The McKinsey Solve assessment is scored using a dual-dimension framework that evaluates both product and process. The product dimension measures the correctness and viability of your final solutions, while the process dimension tracks your telemetry data, including keystrokes, mouse movements, and time allocation. McKinsey sets proprietary, non-disclosed benchmarks for these combined metrics.

Key points

  • The scoring system utilizes telemetry data to track the efficiency, planning time, and sequence of your decisions.
  • There is no public universal pass mark; the threshold varies dynamically based on office location, role, and current cohort strength.
  • Candidates receive a binary advancement or rejection notification rather than a detailed performance report or numerical score.
  • Process tracking serves as an anti-cheating mechanism by identifying patterns that match memorized or leaked solutions.

The Dual-Scoring Architecture: Product vs Process

The core of the McKinsey Solve assessment lies in its shift away from traditional multiple-choice psychometric testing. Instead of merely recording whether your final answer is right or wrong, the algorithmic scoring engine tracks everything you do. This approach is divided into two distinct dimensions: the product dimension and the process dimension. The product dimension evaluates the final output of your choices, such as whether your constructed food chain survives or whether your defensive layout succeeds. It is the structural validity of your answer.

Conversely, the process dimension focuses entirely on how you reached that final output. Every click, drag, pause, and reversal is logged as a distinct data point. This telemetry tracking maps your problem-solving style against pre-defined competency models. McKinsey uses this dual-scoring method to build a comprehensive profile of your cognitive abilities. This helps them determine if your natural analytical approach aligns with the expectations of management consulting, before you ever step into an assessment centre or superday.

Deciphering the Product Dimension

The product dimension resembles traditional grading but operates in a dynamic, simulation-based environment. In exercises like the ecosystem creation game, the scoring engine checks if you satisfied all explicit and hidden constraints. For example, did the species you selected achieve a caloric balance, or did the predators deplete the prey population within the simulation timeline? Your final submission must meet the structural criteria of the task to earn full product points.

Failing to achieve the primary objective significantly harms your product score, but it may not completely disqualify you if your process data shows strong logic. The scoring software calculates how close your final solution came to the optimal configuration. Because these scenarios are complex, multiple viable solutions often exist. The algorithm does not look for a single correct answer key; instead, it evaluates whether your final product satisfies the mathematical rules governing the simulation environment.

The Process Dimension and Telemetry Tracking

The process dimension is where many candidates inadvertently lose points by trying to game the system. Telemetry tracking measures your efficiency, adaptability, and critical thinking speed. If an applicant blindly clicks through options without a clear strategy, the algorithm flags this as low-planning behavior. Conversely, time spent reading instructions, followed by deliberate, structured movements, indicates a methodical mindset. The software creates a behavioral timeline of your entire assessment session.

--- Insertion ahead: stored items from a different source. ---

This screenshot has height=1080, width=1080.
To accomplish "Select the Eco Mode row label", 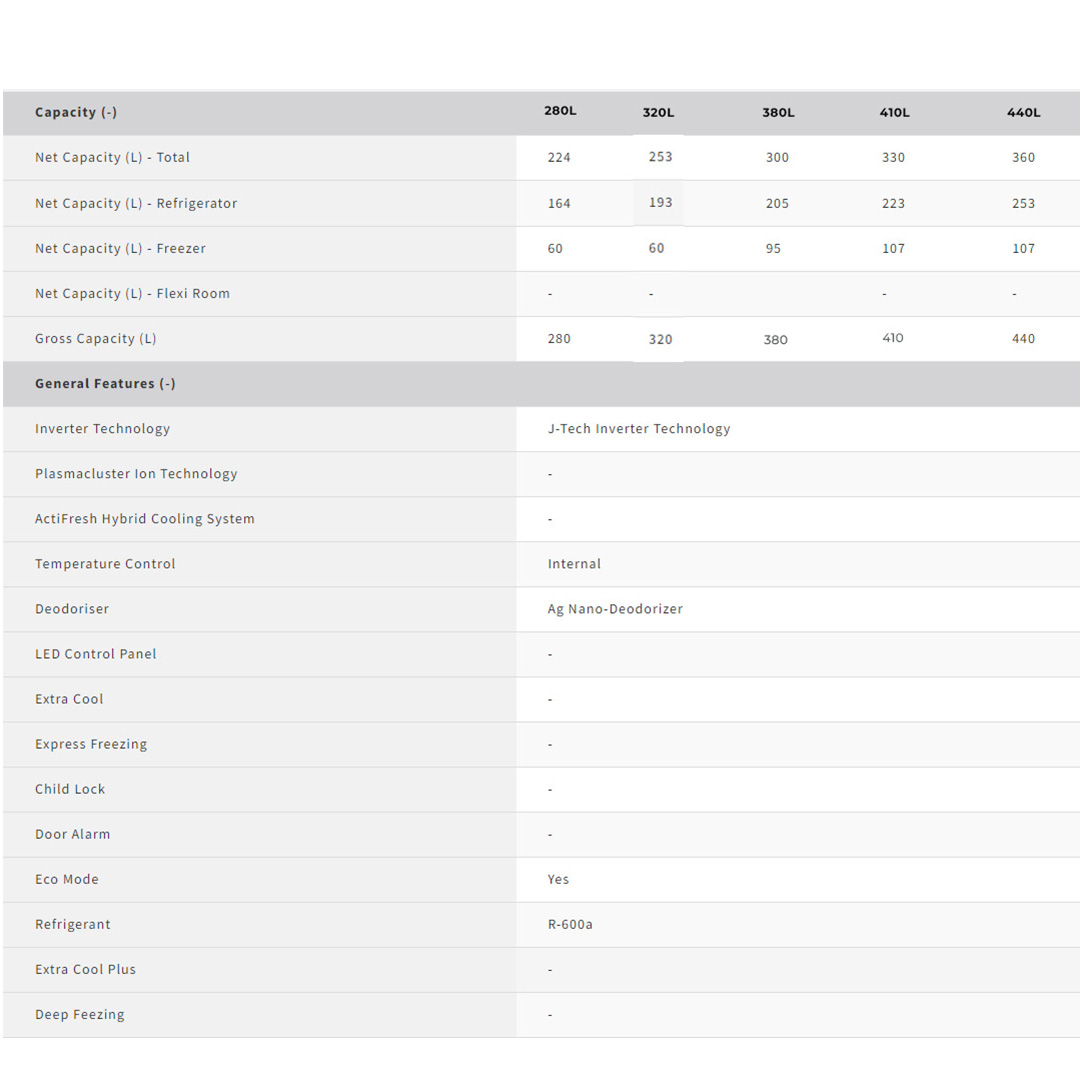I will point(67,880).
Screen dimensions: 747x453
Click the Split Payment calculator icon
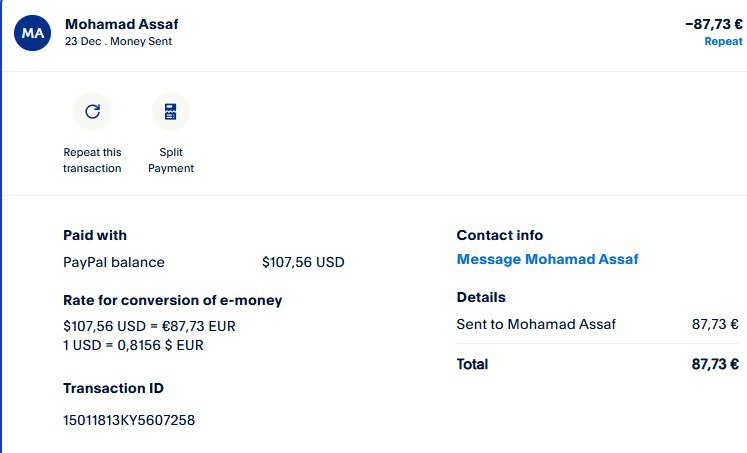pos(171,111)
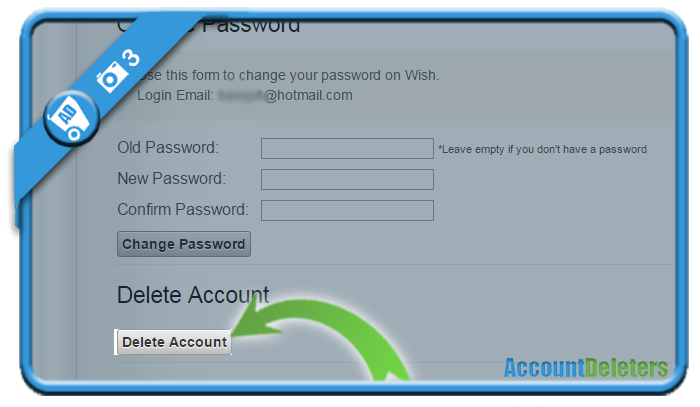This screenshot has height=407, width=700.
Task: Click the Change Password button
Action: click(183, 244)
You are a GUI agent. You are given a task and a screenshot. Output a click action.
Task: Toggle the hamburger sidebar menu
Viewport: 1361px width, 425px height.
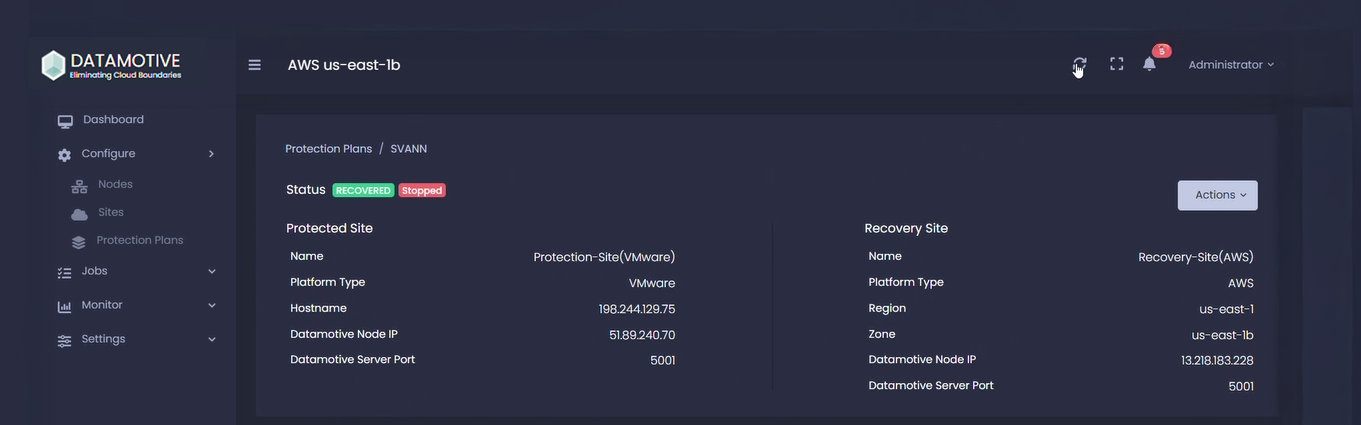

This telemetry data also serves as a robust defense against cheating and answer memorization. If a candidate inputs a highly optimized solution with zero exploration or planning time, the algorithm flags this behavior as irregular. This suggests the user may have bought leaked solutions or patterns online. McKinsey values a structured process over a rushed, perfect answer. Working on structured platform practice, like the interactive modules provided by Intervyo, can help you build the authentic pacing and deliberate decision-making habits that the process algorithm rewards.

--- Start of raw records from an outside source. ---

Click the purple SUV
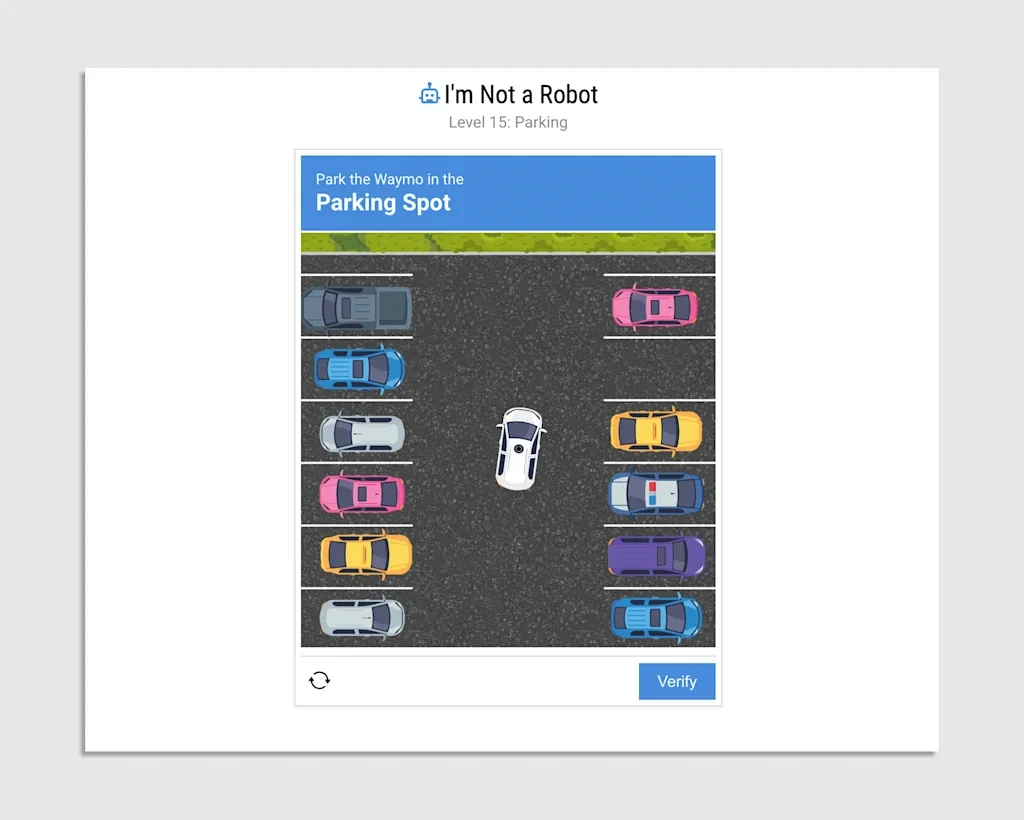 click(656, 556)
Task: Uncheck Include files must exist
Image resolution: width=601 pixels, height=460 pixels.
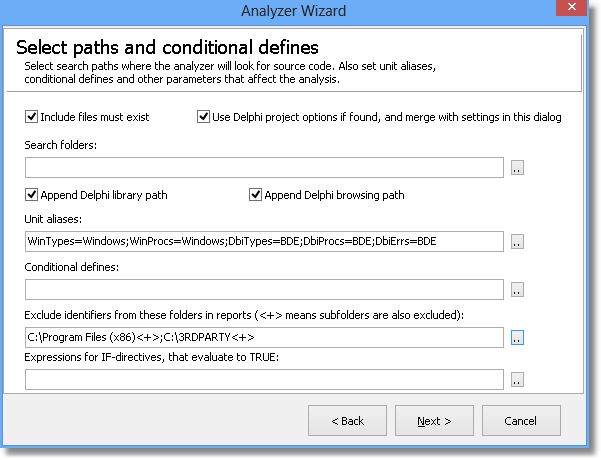Action: pos(31,117)
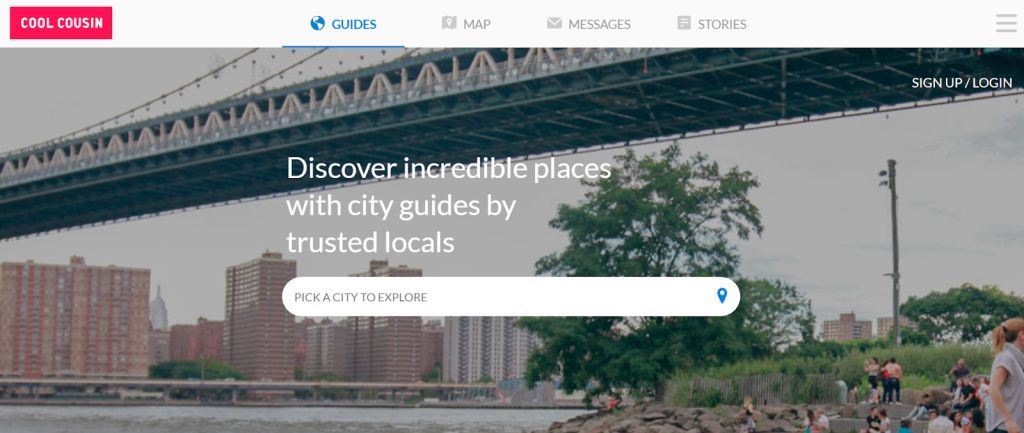This screenshot has width=1024, height=433.
Task: Click the red brick building on the left
Action: (x=74, y=317)
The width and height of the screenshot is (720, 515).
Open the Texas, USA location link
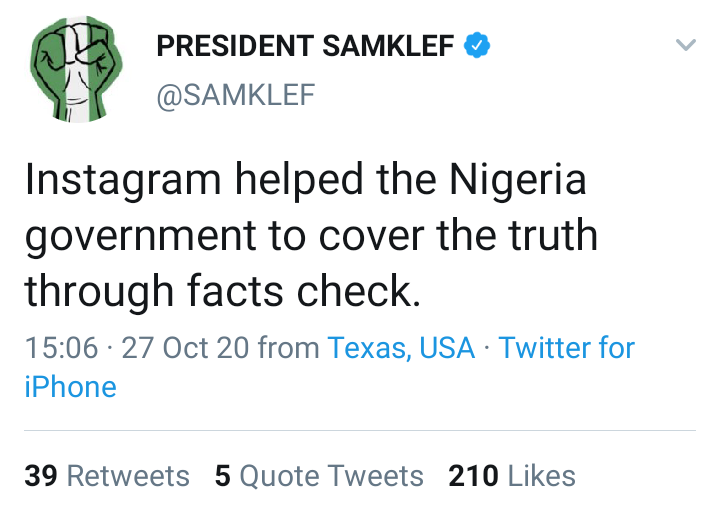tap(401, 348)
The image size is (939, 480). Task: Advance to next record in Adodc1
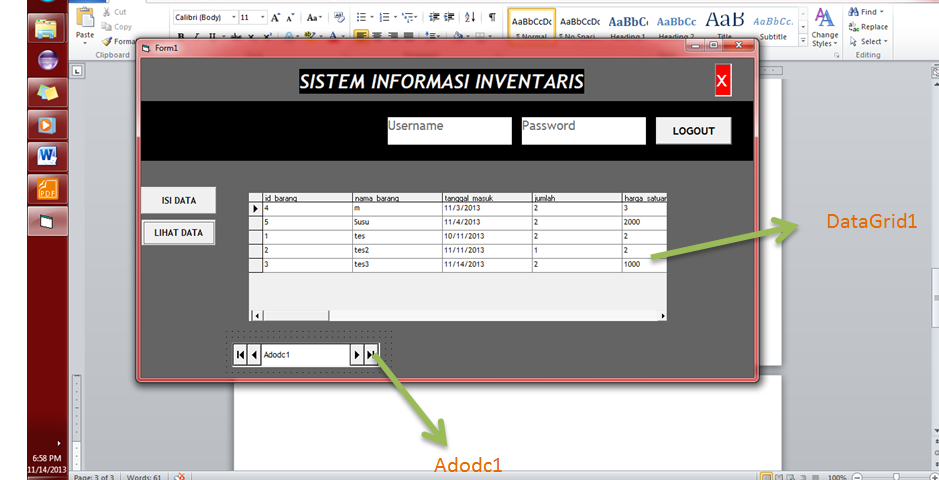(356, 355)
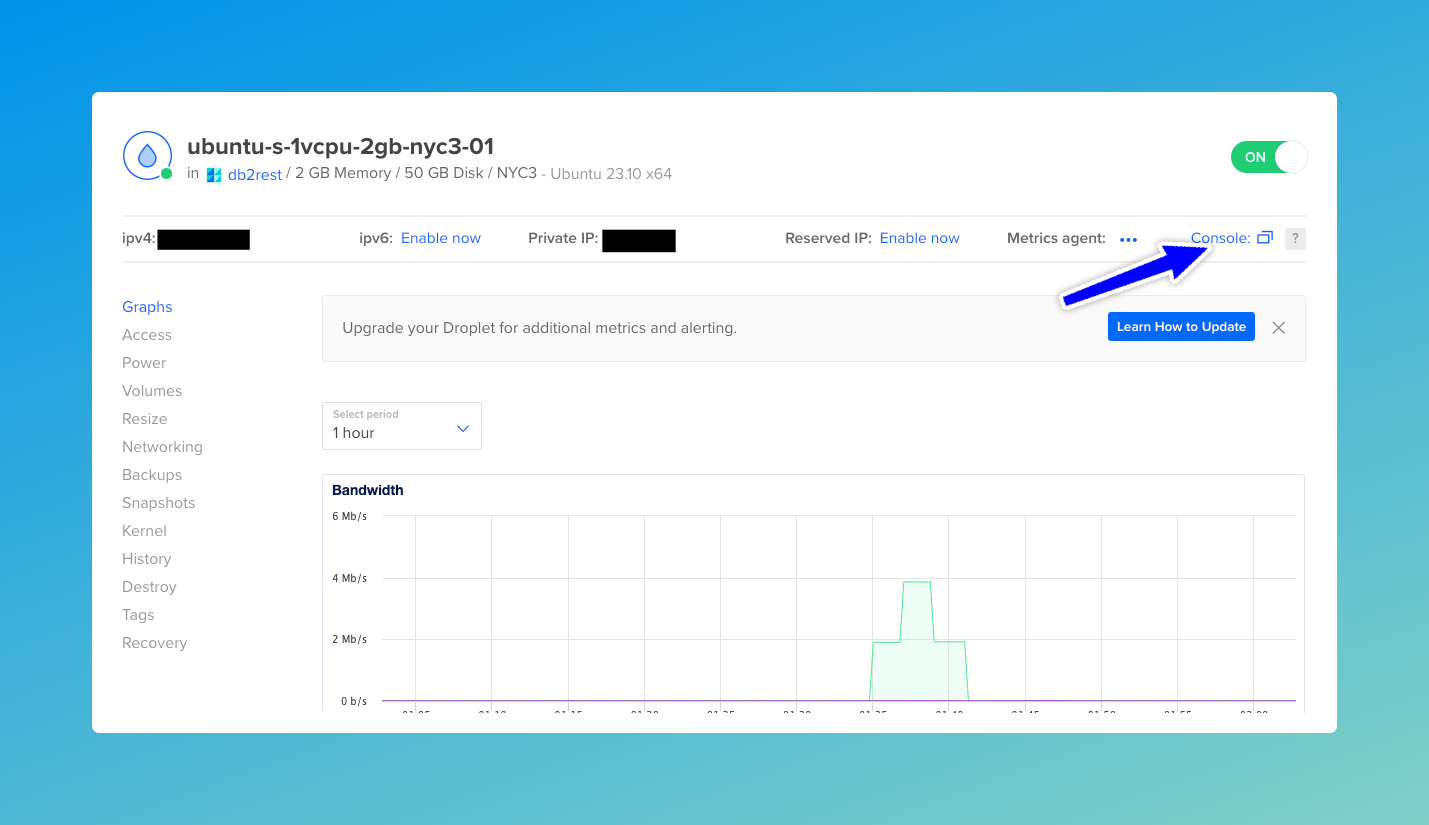Open the Destroy section

coord(149,587)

Game Formats and Scenario Scoring

The Solve suite spans several distinct game formats, and each one applies the same dual-scoring logic in a slightly different way. The way product correctness and process telemetry are weighted shifts with the demands of the specific scenario in front of you.

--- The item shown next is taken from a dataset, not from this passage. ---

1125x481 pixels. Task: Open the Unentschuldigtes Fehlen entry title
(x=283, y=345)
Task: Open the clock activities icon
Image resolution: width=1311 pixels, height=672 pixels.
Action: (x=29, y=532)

Ecosystem Creation Scoring

In the ecosystem creation game, the product score is binary for survival but graded on a spectrum for efficiency. The algorithm assesses how well you balanced the food web using the fewest attempts. Your process score tracks how you analyzed the species data cards before placing organisms into the environment.

Redrock Study and Plant Defense Scoring

For case-style mini-games like the Redrock Study or Plant Defense, scoring shifts toward predictive accuracy and resource allocation. The software evaluates your ability to calculate probabilities and manage trade-offs under time constraints. Your process score monitors whether you adjust your strategy when new data updates occur mid-game.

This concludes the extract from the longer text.